Lorsque des hasards ou des recherches font découvrir au Mexique une mine d’or ou d’argent, on en déclare l’existence au gouverneur de l’état, qui en accorde la concession, si toutefois le dénonciateur (c’est ainsi qu’on l’appelle) n’est ni étranger, ni soldat, ni prêtre, et à la charge pour lui de la mettre en exploitation dans le délai d’un an et un jour, faute de quoi la concession retombe dans le domaine public. Les formalités sont les mêmes, à quelques exceptions près, pour les bancs de perles. Une fois ces formalités remplies, on songe aux préparatifs de la pêche.

Les propriétaires du placer qu’on doit exploiter embauchent, parmi les tribus indiennes du littoral de Californie et de celui de Sonora, qui y fait face, le nombre de buzos (plongeurs) dont ils ont besoin. Comme les mineurs, les plongeurs sont à la part, c’est-à-dire que leur salaire consiste uniquement dans une portion du bénéfice qu’on leur abandonne. Dès que les opérations de pêche sont commencées, ils deviennent l’objet d’une surveillance incessante, car on conçoit combien il est facile de soustraire une perle d’un grand prix. Le capataz ou chef d’une brigade est chargé de ce soin. On confie d’ordinaire cette autorité, presque toujours despotique, à un homme que sa force morale ou physique a fait respecter ou craindre de ses camarades.

Ces plongeurs sont accompagnés de leurs familles. À leur suite viennent les sorcières des diverses tribus parmi lesquelles les buzos sont recrutés.

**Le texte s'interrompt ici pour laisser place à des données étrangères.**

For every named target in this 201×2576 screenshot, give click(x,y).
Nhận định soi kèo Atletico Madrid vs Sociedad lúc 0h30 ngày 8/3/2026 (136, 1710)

Ces femmes, qui exploitent la crédulité indienne, ont pour mission de charmer les requins et d’endormir leur férocité ou leur vigilance. C’est peut-être, de tous les métiers qui viennent s’exercer dans une pêcherie, le plus commode et le plus lucratif. Les rescatadores

  1. Le mot placer désigne un endroit où l’on trouve de l’or ou des perles à fleur de terre ou à fleur d’eau ; le mot mina entraîne avec lui l’idée de travaux souterrains. L’exploitation d’un placer est presque toujours heureuse, et celle d’une mina trop souvent stérile.